- **WORK TASK**: Where in the data does the word "Select" appear? Find those lines and copy them.
-------- GIVEN RECORDS --------
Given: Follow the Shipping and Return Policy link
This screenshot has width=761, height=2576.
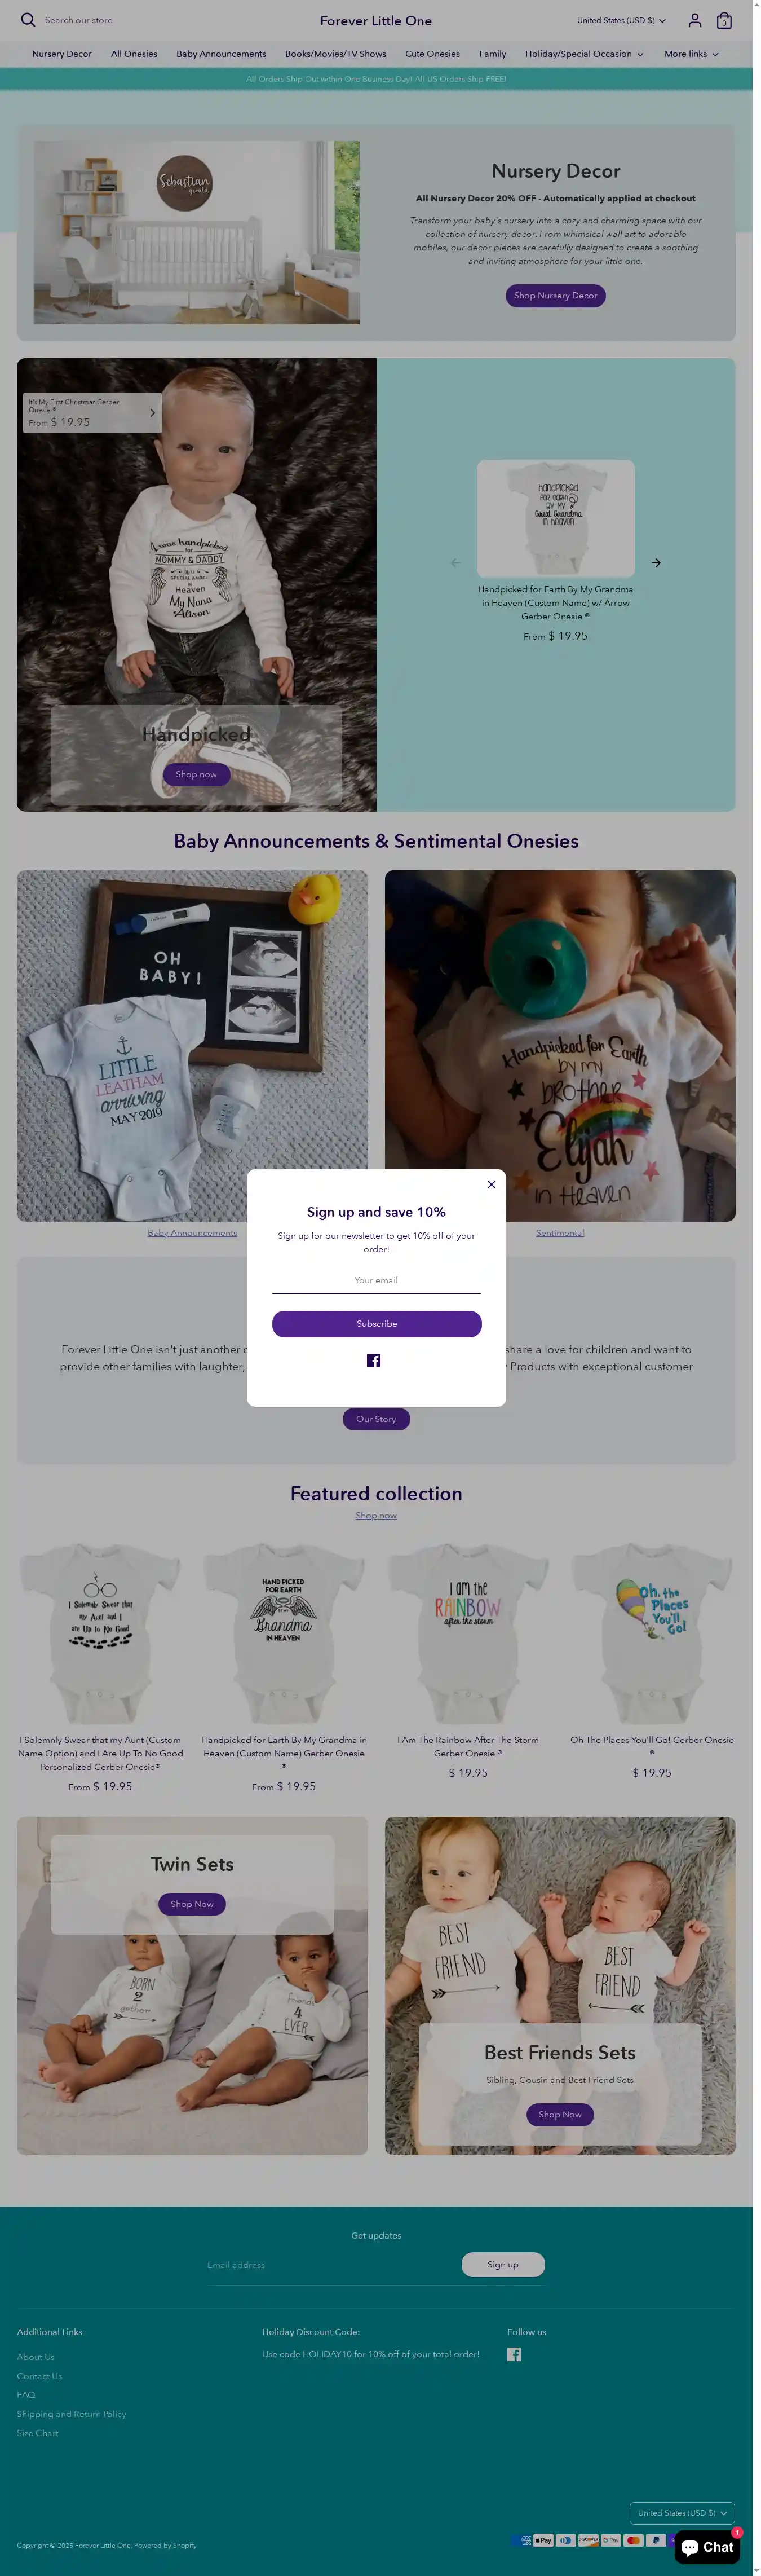Looking at the screenshot, I should tap(71, 2414).
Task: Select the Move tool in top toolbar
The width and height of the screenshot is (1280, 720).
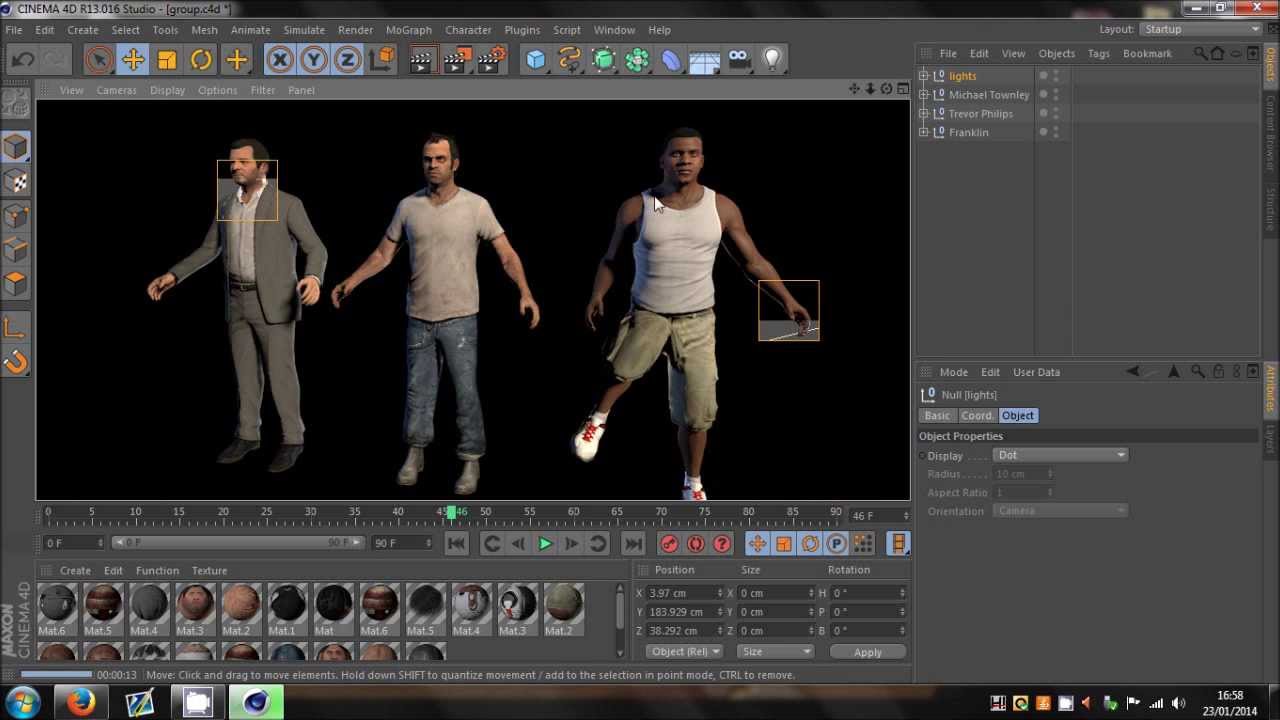Action: click(x=133, y=60)
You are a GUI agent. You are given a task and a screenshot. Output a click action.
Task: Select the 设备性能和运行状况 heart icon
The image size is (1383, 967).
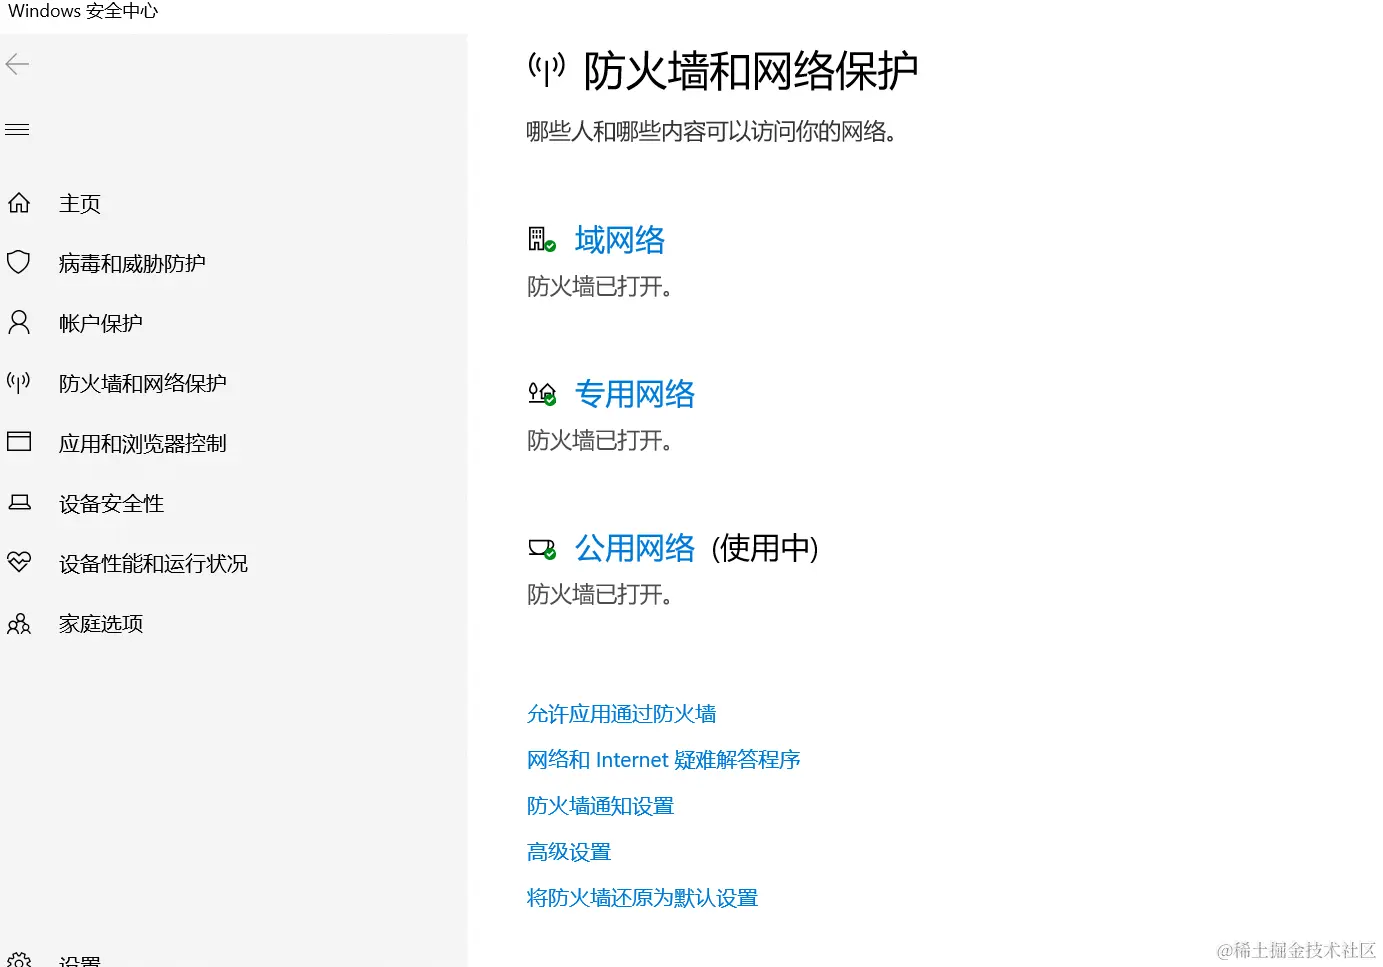click(x=19, y=562)

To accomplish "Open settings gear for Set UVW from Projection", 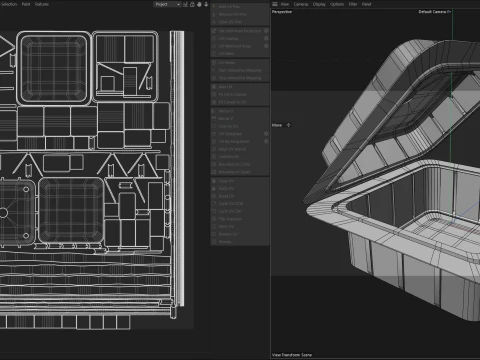I will tap(266, 31).
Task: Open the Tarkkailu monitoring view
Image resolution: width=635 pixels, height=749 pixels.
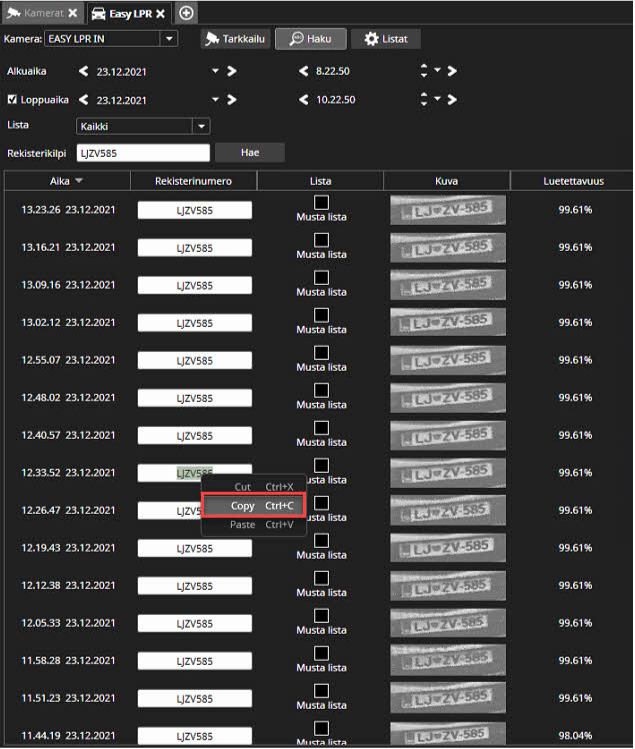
--------
- **ANSWER FOR THE TASK**:
Task: Select the Move tool in top toolbar
Task: Select the 设备性能和运行状况 heart icon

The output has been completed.